There are fully thirty five Tarot “stories” thus far, a mix of major arcana and minors (flints, hearts, staffs and Jade). A number of Aztec gods and legendary figures appear. Where one might think it a “stretch” to adapt a Mexican story to a tarot image, such as the Hanged Man, the artist does a credible job of relating story to story. In the case of the Hanged Man, a character named Tlacapiloa transforms himself through his own sacrifice into the Sun.
Very fine work indeed; a completed project would make as fine a book as it would a tarot deck. At the moment, reproductions of the paintings are available in a variety of sizes, and in some cases, original works are also available.

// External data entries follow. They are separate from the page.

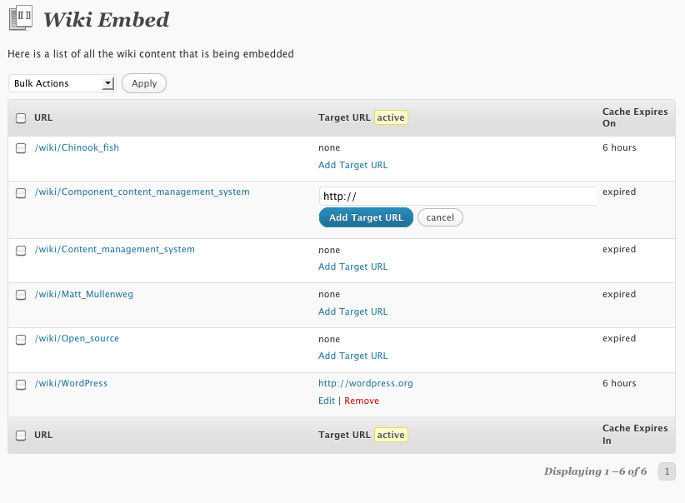Open the http://wordpress.org target link
Image resolution: width=685 pixels, height=503 pixels.
pos(366,383)
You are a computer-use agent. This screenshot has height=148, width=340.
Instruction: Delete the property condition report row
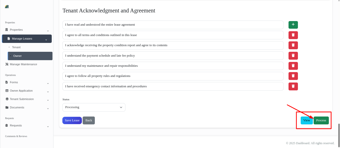pos(293,45)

A young man looks back at his conquered enemies, dressed in the Huastec uniform of an established warrior. His opponents weep and wander away, disconsolate. On the floor at their feet are two flints, and the warrior holds three more, which he has obviously taken from them. His costume is made of tiny precious quetzal feathers sewn to a thin cloth; a costly fabric which reflects his high status and great wealth. However, his regalia is also embroidered with crosses, symbolic of terror and distress. They are the crossroads, which in Mesoamerica represents misfortune, for at the crossroads the future is unknown, and is likely to be dark. At the crossroads dark spirits descend, such as the Tzitimime, the star demons, such as the one embroidered on his hat, who bring misfortune upon the innocent and undeserving. This card represents failure, degradation, defeat, and victory by unfair means. The warrior is ambitious, cruel, and deceitful. He seeks victory at any cost, without realising that the reward might not be worth the price. He seeks the fulfilment of his own ambition without regard to the cost to others. The defeated men faced an opponent who fought unfairly and ruthlessly. The Five of Flints warns of struggles greater than anticipated, of the knife in the back, the unfaithful lover, the opponent who, through unfair means, will do anything necessary to succeed.